Paginafragment
———

Het Uwv heeft verzocht om de aangevallen uitspraak te bevestigen.
4. De Raad oordeelt als volgt.
4.1.
Van gedeeltelijke arbeidsgeschiktheid van een verzekerde is op grond van artikel 5 van de Wet WIA sprake als hij als rechtstreeks en objectief medisch vast te stellen gevolg van onder meer ziekte of gebrek slechts in staat is met arbeid ten hoogste 65% te verdienen van het maatmaninkomen per uur, maar niet volledig en duurzaam arbeidsongeschikt is. Op grond van artikel 6, eerste lid, van de Wet WIA wordt de beoordeling of iemand volledig en duurzaam arbeidsongeschikt of gedeeltelijk arbeidsgeschikt is gebaseerd op een verzekeringsgeneeskundig en een arbeidskundig onderzoek.
4.2.
In geschil is de vraag of het Uwv de mate van arbeidsongeschiktheid van appellant in de zin van de Wet WIA terecht met ingang van 16 januari 2020 heeft vastgesteld op 72,26%.

———

Jouw opdracht
Pak het fragment over de WIA-beoordeling op na de laatste zin en schrijf het verder. De items hieronder komen uit een andere bron dan het fragment over de WIA-beoordeling.

———

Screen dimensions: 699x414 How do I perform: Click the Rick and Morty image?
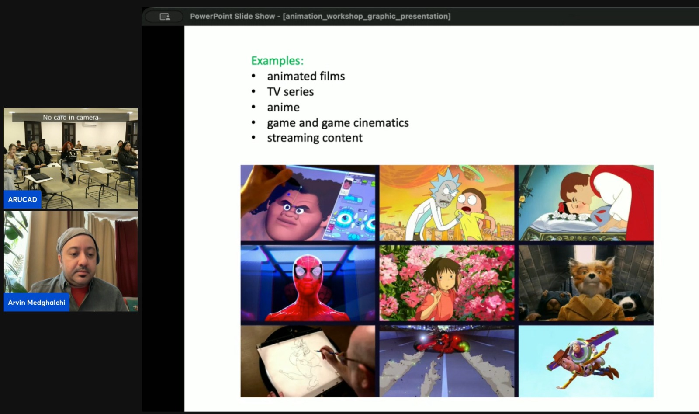(446, 203)
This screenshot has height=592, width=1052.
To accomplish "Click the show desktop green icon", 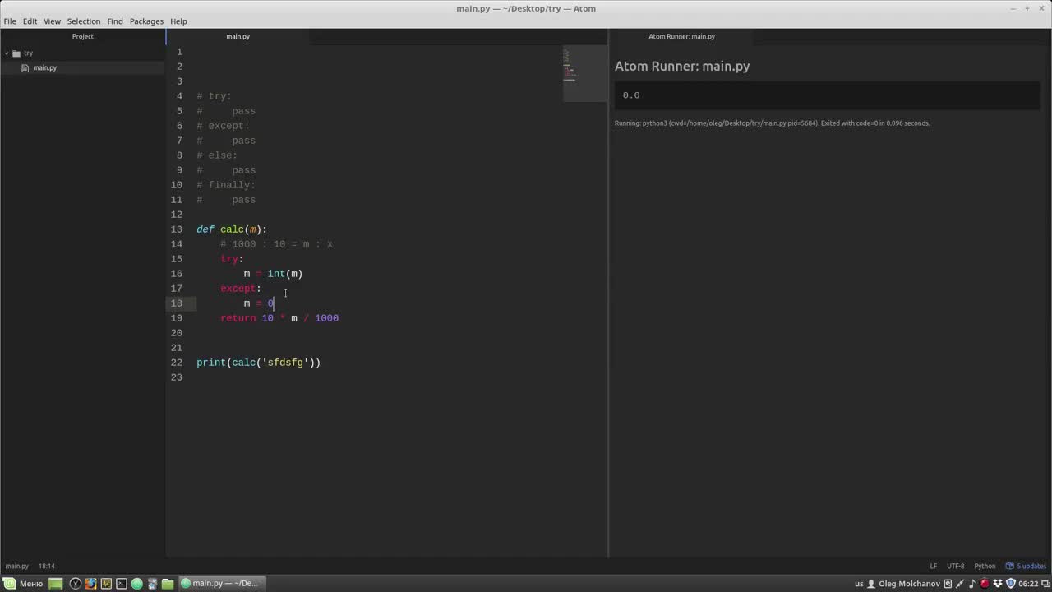I will click(x=55, y=584).
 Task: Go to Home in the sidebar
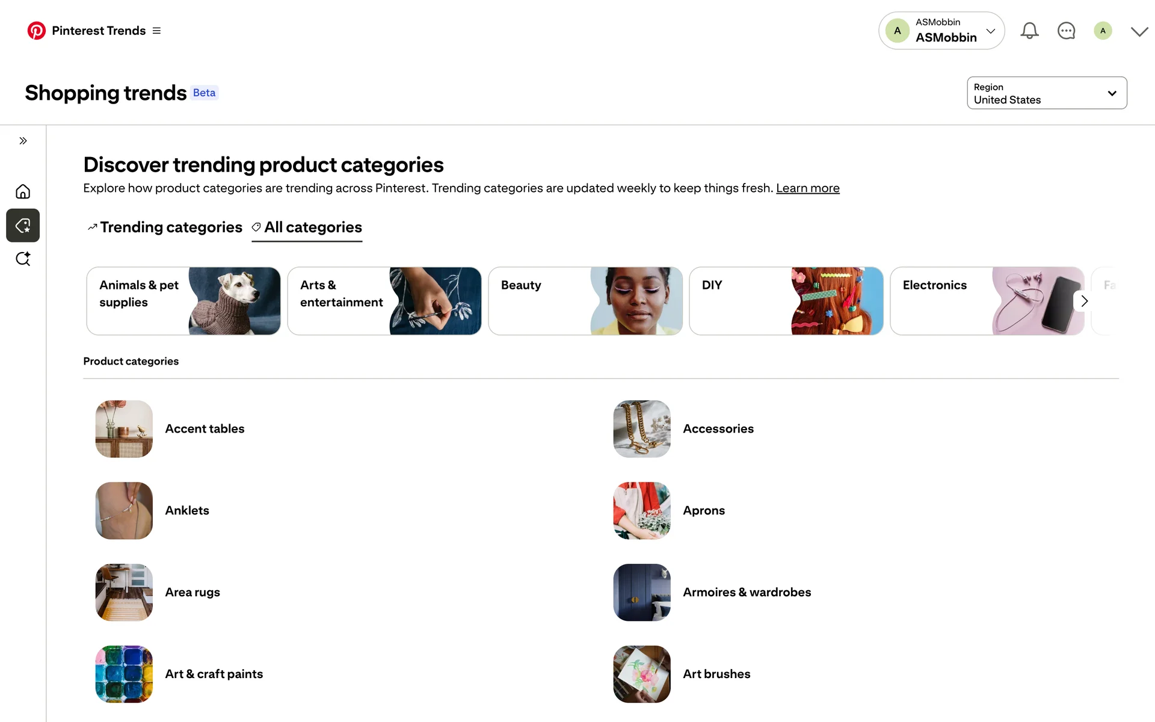(x=23, y=192)
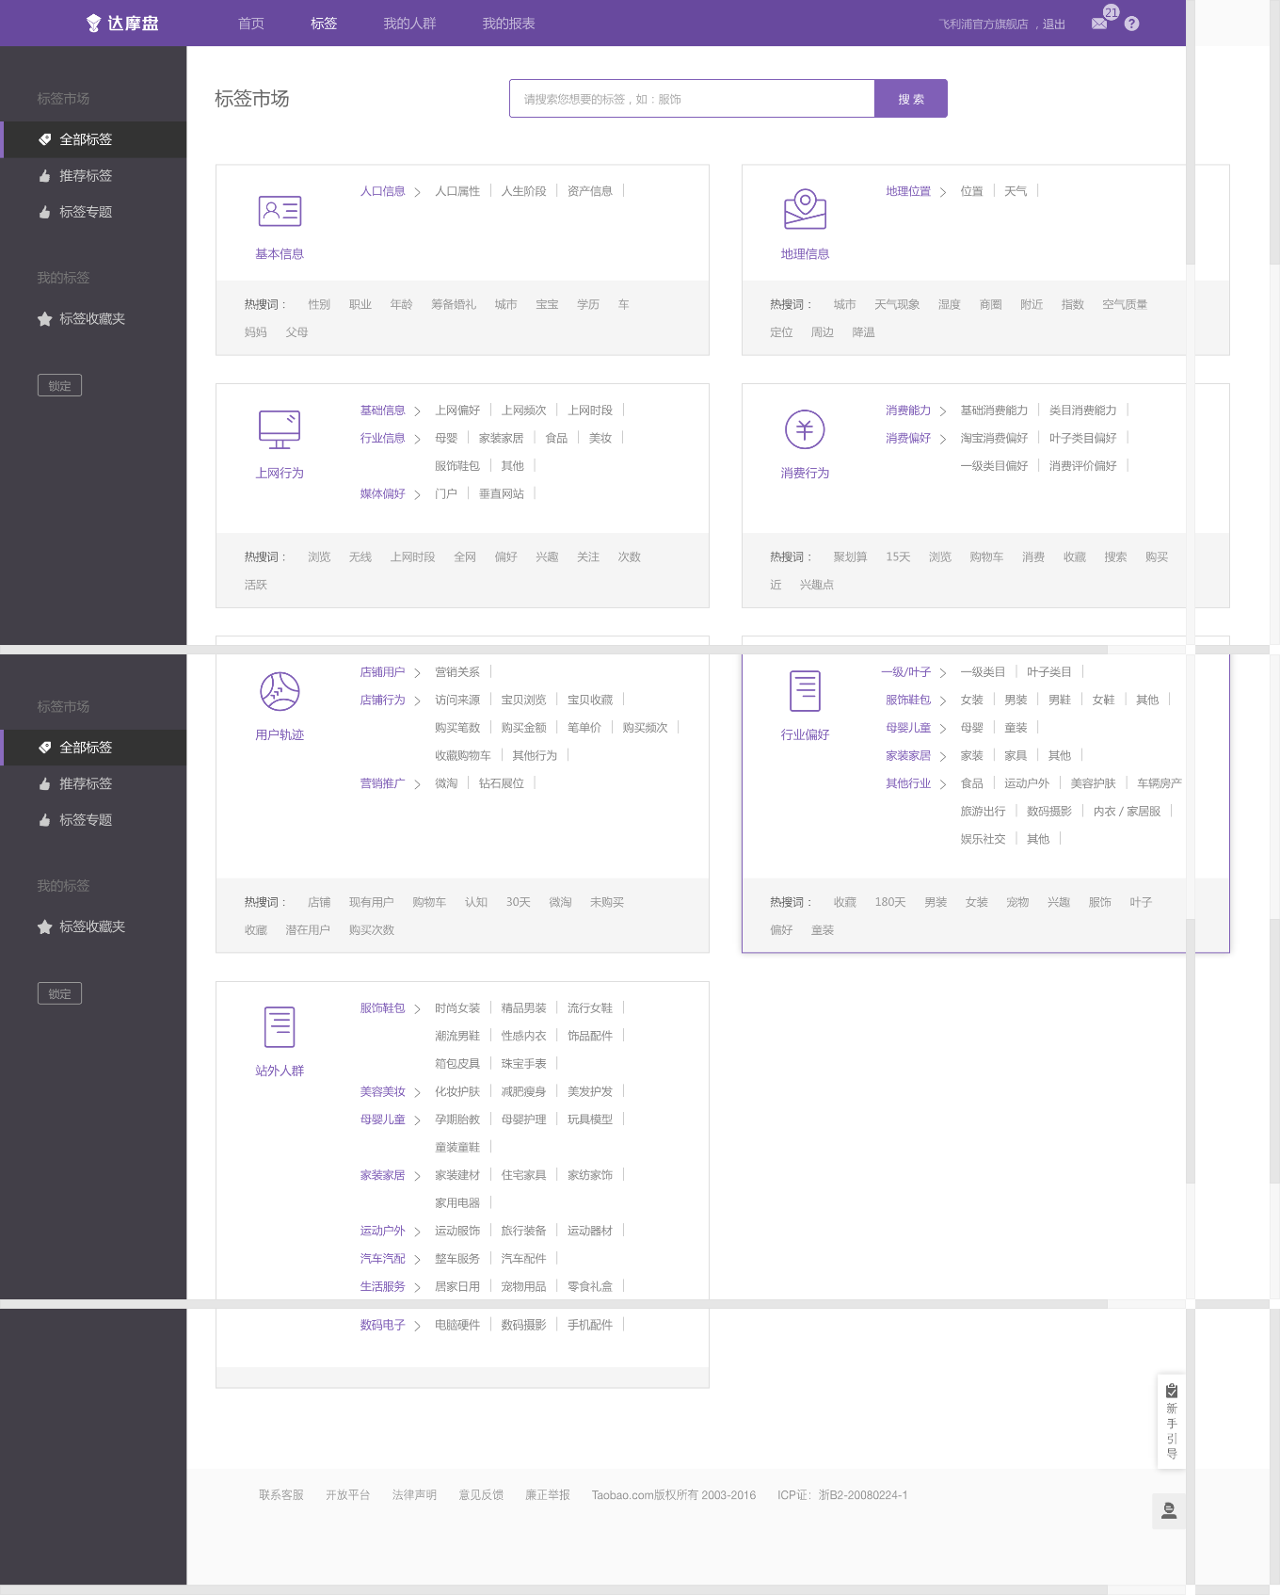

———

Antwoordruimte
4.3.
Uit de gedingstukken blijkt dat bij de beoordeling in het kader van de Eerstejaars Ziektewetbeoordeling diverse beperkingen zijn aangenomen in de rubrieken dynamische handelingen en statische houdingen van de FML. Deze beperkingen zijn bij de eindewachttijdbeoordeling voor de WIA overgenomen in de FML, terwijl de verzekeringsarts toen geen lichamelijk onderzoek heeft verricht. De primaire arts in de huidige procedure heeft appellant wel lichamelijk onderzocht en heeft de beperkingen in de rubrieken dynamische handelen en statische houdingen in de FML laten vervallen, omdat hiervoor volgens hem geen onderliggend medisch substraat is komen vast te staan, behalve de beperking op zwaar tillen ter preventie van overbelasting en provocatie van klachten. De verzekeringsarts bezwaar en beroep heeft dit in bezwaar als juist beoordeeld en heeft vermeld dat plausibel is dat appellant buikpijnklachten als gevolg van divertikels ervaart, maar ook dat er een duidelijke discrepantie is tussen de ervaren beperkingen en vastgestelde stoornissen.
4.4.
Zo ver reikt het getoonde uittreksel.